Mustafa A. okurunun profil resmi
Semih tebrik ederim. Çok güzel yazmışsın.
Semih Doğan okurunun profil resmi
Teşekkür ederim Mustafa hocam.
Kaan okurunun profil resmi
Kalemine sağlık Semih. Fitrat asla değişmez, sadece şekil değiştirir.
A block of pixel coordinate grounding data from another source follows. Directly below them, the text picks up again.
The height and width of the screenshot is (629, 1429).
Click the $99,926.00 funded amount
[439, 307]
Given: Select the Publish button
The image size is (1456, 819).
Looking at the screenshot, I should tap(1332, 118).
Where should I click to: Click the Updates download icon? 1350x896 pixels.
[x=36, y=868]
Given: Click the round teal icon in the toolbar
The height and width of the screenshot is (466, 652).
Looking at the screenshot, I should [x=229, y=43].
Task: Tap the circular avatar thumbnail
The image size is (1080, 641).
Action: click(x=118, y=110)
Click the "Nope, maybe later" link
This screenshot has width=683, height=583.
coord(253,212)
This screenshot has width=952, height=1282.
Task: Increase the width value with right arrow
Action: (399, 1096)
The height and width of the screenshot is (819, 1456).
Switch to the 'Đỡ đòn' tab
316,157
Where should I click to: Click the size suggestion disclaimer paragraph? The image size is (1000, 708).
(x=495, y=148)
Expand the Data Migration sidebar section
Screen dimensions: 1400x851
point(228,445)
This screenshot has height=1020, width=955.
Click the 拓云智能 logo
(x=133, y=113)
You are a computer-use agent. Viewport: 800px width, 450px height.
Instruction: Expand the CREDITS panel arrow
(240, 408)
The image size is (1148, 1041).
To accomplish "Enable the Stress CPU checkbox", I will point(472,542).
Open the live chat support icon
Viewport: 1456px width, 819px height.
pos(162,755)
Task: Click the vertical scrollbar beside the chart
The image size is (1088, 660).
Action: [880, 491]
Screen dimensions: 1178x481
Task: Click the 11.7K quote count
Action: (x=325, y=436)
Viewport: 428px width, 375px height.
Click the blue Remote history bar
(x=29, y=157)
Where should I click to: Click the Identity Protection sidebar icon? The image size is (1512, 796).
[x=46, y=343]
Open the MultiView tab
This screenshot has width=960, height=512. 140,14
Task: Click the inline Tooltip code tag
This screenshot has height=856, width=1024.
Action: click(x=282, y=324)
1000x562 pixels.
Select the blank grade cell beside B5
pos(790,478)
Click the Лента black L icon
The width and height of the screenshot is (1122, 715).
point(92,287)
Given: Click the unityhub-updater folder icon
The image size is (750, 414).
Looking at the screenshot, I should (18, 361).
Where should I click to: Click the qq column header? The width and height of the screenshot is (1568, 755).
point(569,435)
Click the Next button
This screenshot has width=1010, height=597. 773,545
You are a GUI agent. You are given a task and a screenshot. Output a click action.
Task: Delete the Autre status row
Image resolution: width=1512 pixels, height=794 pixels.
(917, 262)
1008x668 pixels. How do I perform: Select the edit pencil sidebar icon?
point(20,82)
Gün olur, Enel Hak diyenin derisini yüzer, Gün olur, Bruno'yu canlı canlı yakar, Gün olur, Turan Dursun'u katleder, Gün olur Madımak'ta canlı canlı insanları yakar, Gün olur, Çorum'da birbirine sıkar olmayan bir anons yüzünden, Gün olur, Maraş'ta yakarlar, Gün olur, Hyptia'yi katlederler, Sonra bir gün gelir şekil değiştirirler, Deccal dedikleri, MUSTAFA KEMAL ATATÜRK, çomak sokar yuvalarına, Başlarlar onun annesi o.. Kendi gay, Aslında asker bile değil, Daha neler neler, Bir de ağzından onu düşürmeyen ama hemen öldükten sonra direkt Amerika'ya yaslananagiller var, Öyle bir yaslanma ki TAM BAĞIMSIZLIĞİ peçete gibi kıvırıp attılar, Sonra o insanın tüm kazanimlarinin üzerine bir bir örümcek ağ ördüler. 90'larda Turan Dursun ve birçok AYDIN katledildi, Peki şimdi? Şimdiyi söyleyeyim mi? Neyse gerek yok, yazdım ama sildim. Sadece şu kadarını söyleyeyim, yukarıdaki kafanın şekil değiştirmiş ama zihniyeti kökünde aynı olan bazı insanlar, Madımak'ın sanal alemdeki versiyonlarını yapıyorlar. Ama yaptıkları kendi ayaklarına dolanacak bir gün.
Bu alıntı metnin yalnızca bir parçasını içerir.